Op Ed: Years Long Energy Savings at Risk Come Tuesday

Colorado has experienced mile-high savings in energy costs, but could be in danger of losing the discounts

Record energy production and state-of-the-art technologies have significantly reduced the price of natural gas. This has helped Colorado households and businesses save nearly $12.4 billion between 2006 and 2016, Consumer Energy Alliance recently found after crunching data from federal and state agencies.

Colorado residential users saved more than $4.3 billion; commercial and industrial users saved more than $8 billion – all thanks to a local energy boom that has helped families and businesses increase disposable income, job growth and economic investment during a time when the state's cost of living and growth have exploded.

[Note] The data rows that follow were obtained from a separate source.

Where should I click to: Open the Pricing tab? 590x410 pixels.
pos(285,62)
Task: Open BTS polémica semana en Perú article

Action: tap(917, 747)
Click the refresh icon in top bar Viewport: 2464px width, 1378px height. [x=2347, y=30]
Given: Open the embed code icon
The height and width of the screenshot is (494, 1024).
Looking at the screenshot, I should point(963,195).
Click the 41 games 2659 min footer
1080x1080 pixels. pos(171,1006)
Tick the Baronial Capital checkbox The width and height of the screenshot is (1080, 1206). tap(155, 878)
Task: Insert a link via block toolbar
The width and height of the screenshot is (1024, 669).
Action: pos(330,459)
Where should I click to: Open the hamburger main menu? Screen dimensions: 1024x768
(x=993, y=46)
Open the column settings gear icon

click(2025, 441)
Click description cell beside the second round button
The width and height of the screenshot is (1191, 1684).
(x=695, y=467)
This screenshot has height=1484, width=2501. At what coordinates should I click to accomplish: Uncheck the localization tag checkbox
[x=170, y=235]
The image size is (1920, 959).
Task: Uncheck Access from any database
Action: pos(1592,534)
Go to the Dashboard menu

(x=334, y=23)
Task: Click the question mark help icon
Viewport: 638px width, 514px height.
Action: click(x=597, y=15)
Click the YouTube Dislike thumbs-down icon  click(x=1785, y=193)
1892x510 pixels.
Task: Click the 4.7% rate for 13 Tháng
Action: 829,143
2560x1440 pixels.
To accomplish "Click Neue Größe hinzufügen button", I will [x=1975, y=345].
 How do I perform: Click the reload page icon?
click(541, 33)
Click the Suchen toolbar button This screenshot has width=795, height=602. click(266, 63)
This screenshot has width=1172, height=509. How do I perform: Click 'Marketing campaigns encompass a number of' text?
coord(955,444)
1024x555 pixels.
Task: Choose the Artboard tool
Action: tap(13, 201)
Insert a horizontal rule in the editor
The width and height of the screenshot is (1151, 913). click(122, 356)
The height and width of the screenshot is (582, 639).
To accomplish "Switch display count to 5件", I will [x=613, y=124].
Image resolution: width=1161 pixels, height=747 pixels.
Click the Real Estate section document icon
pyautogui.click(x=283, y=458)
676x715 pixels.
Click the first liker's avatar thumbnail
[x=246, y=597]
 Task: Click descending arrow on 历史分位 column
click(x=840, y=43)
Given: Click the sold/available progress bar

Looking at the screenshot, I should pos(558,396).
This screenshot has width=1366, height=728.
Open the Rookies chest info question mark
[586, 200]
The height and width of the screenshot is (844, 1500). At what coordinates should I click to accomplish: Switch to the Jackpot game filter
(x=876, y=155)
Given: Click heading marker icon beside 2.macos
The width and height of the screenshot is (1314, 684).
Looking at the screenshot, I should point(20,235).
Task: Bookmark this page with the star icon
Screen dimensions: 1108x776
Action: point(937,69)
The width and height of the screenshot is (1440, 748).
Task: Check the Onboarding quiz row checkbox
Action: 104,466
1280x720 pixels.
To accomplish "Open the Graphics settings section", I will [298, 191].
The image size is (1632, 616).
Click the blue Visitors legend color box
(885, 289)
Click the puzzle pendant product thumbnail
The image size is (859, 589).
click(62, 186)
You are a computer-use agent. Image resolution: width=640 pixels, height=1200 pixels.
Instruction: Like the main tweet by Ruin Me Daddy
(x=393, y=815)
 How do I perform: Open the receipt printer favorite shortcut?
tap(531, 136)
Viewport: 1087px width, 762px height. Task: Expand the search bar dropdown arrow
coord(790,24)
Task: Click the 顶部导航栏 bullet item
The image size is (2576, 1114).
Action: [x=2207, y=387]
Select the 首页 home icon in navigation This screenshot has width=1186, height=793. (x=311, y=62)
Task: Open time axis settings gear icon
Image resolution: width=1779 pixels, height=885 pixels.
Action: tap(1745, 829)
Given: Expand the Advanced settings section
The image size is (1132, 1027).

The state's oil and gas industries now support 232,900 workers, contribute more than $31.4 billion to the state's economy and account for nearly 10 percent of gross state product, supporting jobs in 50 of the state's 64 counties. 

Moreover, producers contributed nearly $1.2 billion to state budgets via property, income and severance taxes in addition to public land leases and royalties, helping fund municipal services including school, road maintenance and safety. The State Land Board, for instance, has distributed $1.4 billion in revenue from energy development to build and support pubic schools over the last 10 years. Other communities, like Aurora, have been revitalized. In 2018, their city manager proposed a budget that included $1 million in oil and gas property taxes to be set aside for affordable housing projects.

But instead of strengthening these positive impacts, efforts are being made to flip this basket of economic benefits over – and the end of the banquet is fast approaching.

Anti-development activists, some from out-of-state, are threatening to eliminate the production and transportation of these resources despite Colorado having the strongest air and water regulatory framework for oil and gas production in the country.

They're doing this by urging voters to vote yes to Proposition 112 on Tuesday. If approved, the law would move the minimum setback for oil and gas wells from 500 feet for homes and 1,000 feet for schools to 2,500 feet for both with benefits that are unclear if non-existent. 

It would also set Colorado back.

All told, 54 percent of the state's entire land surface would be off-limits to oil and gas production, reducing property and severance tax revenue and income from land leases and royalties. Local tax revenues would drop in the first year, from $459 million to $258 million – a 56 percent cut – and then plunge by $1 billion by 2030.

School funding would also be drastically cut – by 60 percent – with $230.3 million eliminated over a three-year period, according to a State Land Board estimation. Farmers who lease land to energy companies, meanwhile, would lose a significant portion of their income, hurting the state's agricultural sector.

More concerning is that these efforts would increase household energy expenses. Each Colorado resident spent, on average, $2,681 in energy-related needs in 2016 – a small amount for some, but a backbreaking tally for many others, especially the more than 564,000 residents in poverty statewide. For them, such costs eat up at least 22 percent of their take-home pay.

In all, about 147,000 jobs – almost equal to the population of Fort Collins, Lakewood or Centennial – could be lost. Can you imagine a whole city's worth of jobs just disappearing?

Not all those jobs will come in oil and gas.

Lost paychecks will also come in fields impacted or aided by the industry, like restaurants, hotels and grocery stores across the Front Range – many of whose customers work in energy – and schools, police and fire stations, which lean on revenue and taxes paid by local energy.

Colorado has a rich business diversity because of the state's ability to allow businesses to operate at reasonable costs, a tradition in taking rational approaches to business development, policies and regulations that are balanced and thoughtful, not impulsive and reckless.

Case in point: The U.S. power sector, thanks to innovation and environmentally safe machinery, has reduced carbon emissions by nearly 30 percent despite increasing in production here and nationwide.

Attempting to shut down the oil and gas industry won't lessen fossil fuel usage; it'll just create capacity constraints and higher costs for electricity, food, goods and fuel. New York made similar policy decisions, and its residents now pay a staggering 44 percent above the national average for energy.

That's not an example Colorado should follow – at least not with any viable any solutions to fall back on.

Emily Haggstrom is the senior director of Consumer Energy Alliance in Denver.